Les événements historiques majeurs tels que la crise actuelle ont tendance à engendrer leur propre « biais de confirmation » : il est possible que chacun observe dans la débâcle du Covid-19 une confirmation de sa propre vision du monde, et perçoive les signes naissants d’un ordre économique et politique futur auquel il aspirait depuis longtemps. En effet, ceux qui souhaitent davantage d’État et de biens publics auront toutes les raisons de penser que la crise confirme leurs convictions. Les sceptiques face au gouvernement, ceux qui dénoncent son incompétence, seront également confortés dans leurs points de vue.
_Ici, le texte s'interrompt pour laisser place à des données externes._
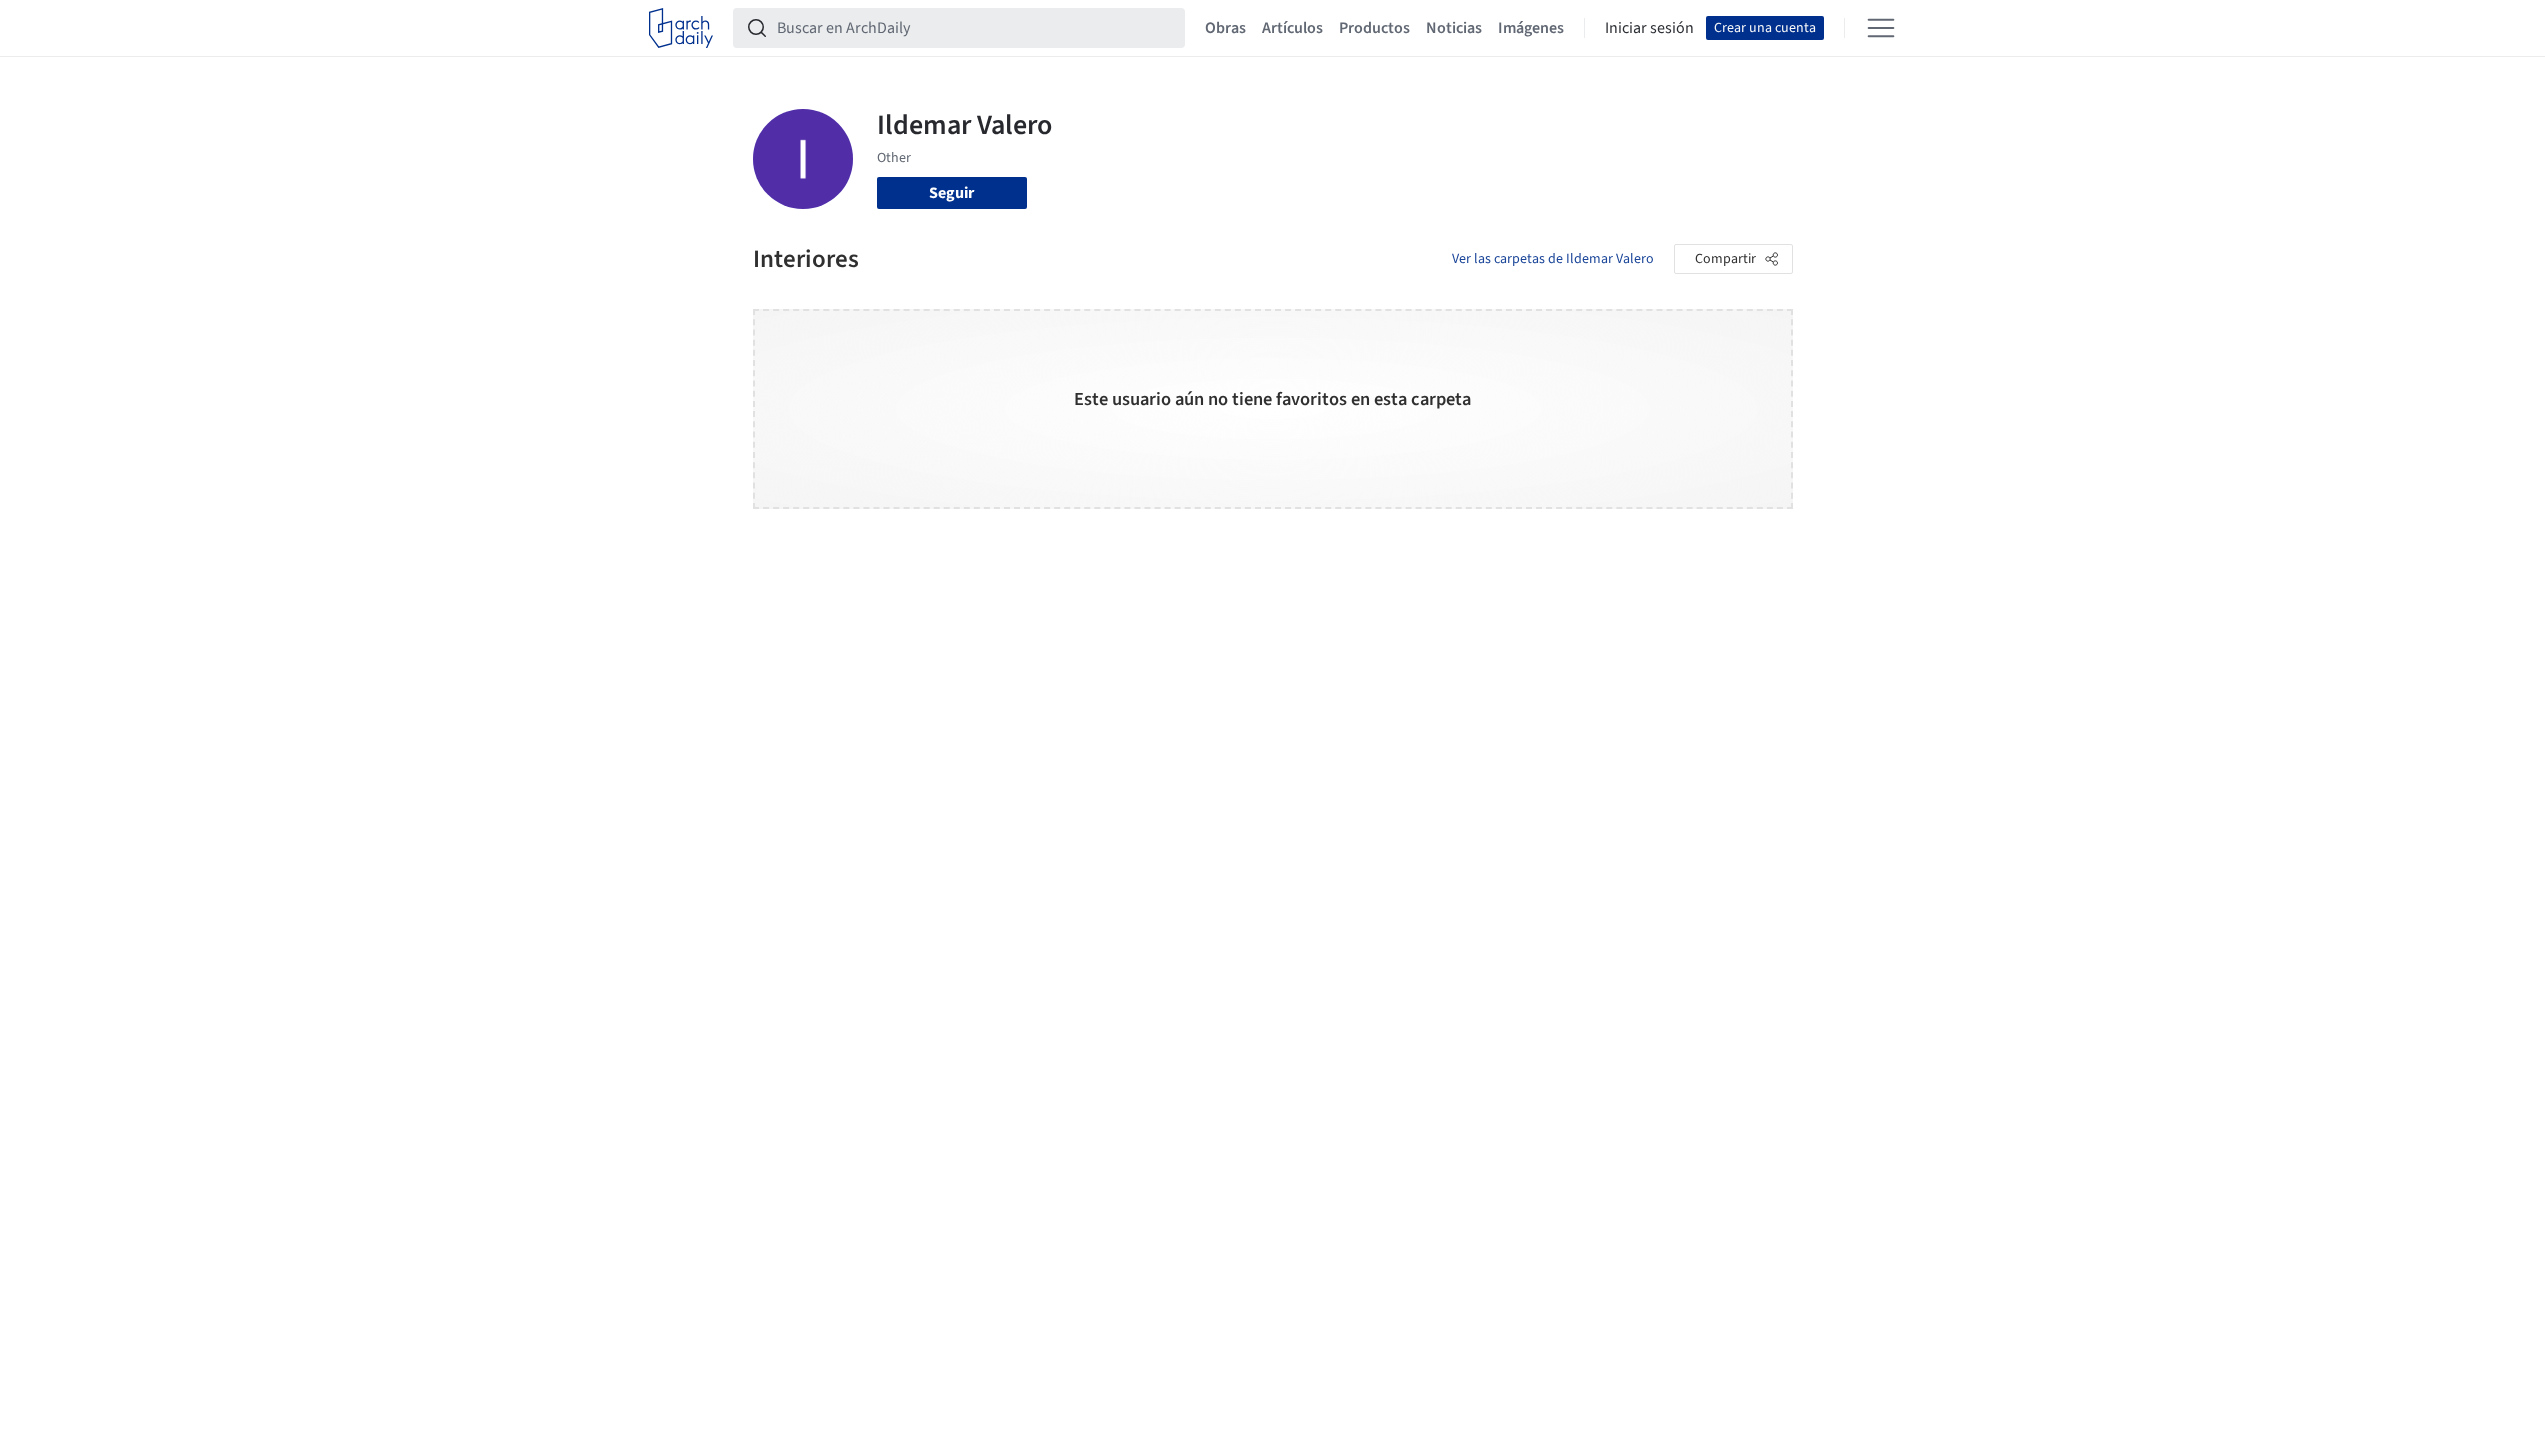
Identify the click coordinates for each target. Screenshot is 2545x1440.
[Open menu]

Ceux qui aspirent à davantage de gouvernance mondiale affirmeront qu’un système de santé international plus solide aurait pu atténuer les coûts de la pandémie. Enfin, ceux qui souhaitent un État-nation plus fort pointeront du doigt les nombreux exemples dans lesquels l’OMS semble avoir mal organisé sa réponse à la crise (en se fiant aux déclarations officielles de la Chine, en s’opposant aux interdictions de voyage, ou encore en désapprouvant le port du masque).

Dani Rodrik

Alors, le monde sera-t-il vraiment différent quand nous serons enfin sortis de cette épreuve ? Comme disait le regretté Pierre Dac, « la prévision est un art difficile, surtout en ce qui concerne l’avenir. » Et Raymond Aron nous a mis en garde contre la propension des historiens à « considérer tout à la fois que le passé a été fatal et que l’avenir reste indéterminé. Ce qui adviendra dépendra de la durée et de la virulence de l’épidémie et des décisions des principaux acteurs face au fléau et à ses conséquences. Rien n’est encore écrit ni fatal.